Dimetrodon: Contrary Statements?

   In looking up something not closely related in Wikipedia I ended up at Dimetrodon and found a statement diametrically opposed to the one I read earlier on another web site (which one, unfortunately I didn't note), which said that bone microanatomy indicated a low metabolic rate in dimetrodon and edaphosaurus, which would be consistent with their being aquatic or amphibious. [all quotes below are from Wikipedia]
   "The exact lifestyle of Dimetrodon (amphibious to terrestrial) has long been controversial, but bone microanatomy supports a terrestrial lifestyle,[50] which implies that it would have fed mostly on land, on the banks, or in very shallow water."

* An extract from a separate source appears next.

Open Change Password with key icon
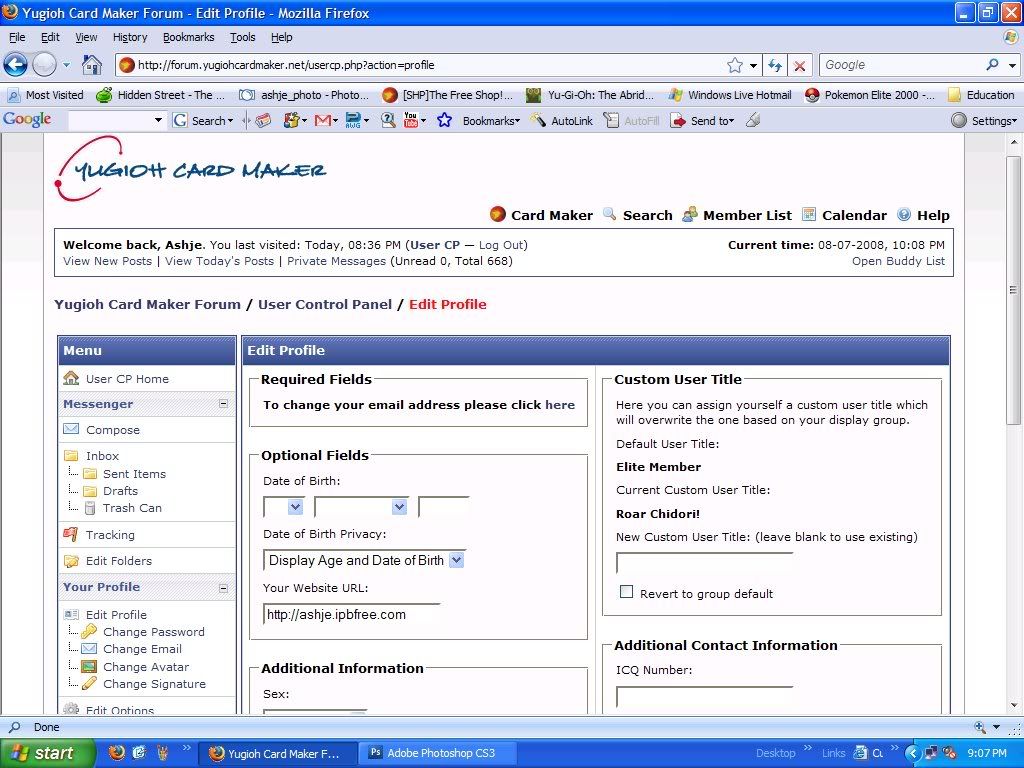Viewport: 1024px width, 768px height. pyautogui.click(x=90, y=632)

   Of course, that still doesn't preclude them being amphibious, and the author admits it's controversial, but it seems like the opposite conclusion to what I read on the other website. It's also still true that there weren't any seed plants yet, so there probably were mostly only sparse bugs and fern leaves to eat except in and around the water. (Not that there weren't some very large bugs!)
   There was also a statement that I had been unable to find about the young, a mild contradiction to what I had been led to infer before that they may perhaps not have been found: "Although some Dimetrodon species could grow very large, many juvenile specimens are known." But might the eggs still be laid in the water?
   Now that I think about it, there's one thing I hadn't considered, and that's live birth. Even some fish give live birth, so it doesn't seem impossible some amphibians might have it or once had it.

   Hadn't I read the Wikipedia article on Dimetrodon? That seems amazing considering how many things I looked up on the subject. Might those parts even have been added since I wrote my piece last month, perhaps as a refutation of it? Most likely I somehow missed it. But other topics and species the search led me to still seemed to me to validate my original conclusion, that all the Permian inhabitants were amphibians until near the end of the period. Also that there seemed to be stronger agreement - or at least more and more evidence - for this than I had realized. For Dimetrodon and Edaphosaurus to have been reptiles in that early time seems more and more out of place.
   In other articles I found that "Reptiliomorpha" happened to potentially include amphibians from the Carboniferous and Permian, not just reptiles.

   "The name Reptiliomorpha was coined by Professor Gunnar Säve-Söderbergh in 1934 to designate amniotes and various types of late Paleozoic tetrapods that were more closely related to amniotes than to living amphibians. In his view, the amphibians had evolved from fish twice, with one group composed of the ancestors of modern salamanders and the other, which Säve-Söderbergh referred to as Eutetrapoda, consisting of anurans (frogs), amniotes and their ancestors, with the origin of caecilians [modern limbless amphibians living akin to worms or snakes] being uncertain. Säve-Söderbergh's Eutetrapoda consisted of two sister-groups: Batrachomorpha, containing anurans and their ancestors, and Reptiliomorpha, containing anthracosaurs and amniotes.[5] Säve-Söderbergh subsequently added Seymouriamorpha to his Reptiliomorpha as well."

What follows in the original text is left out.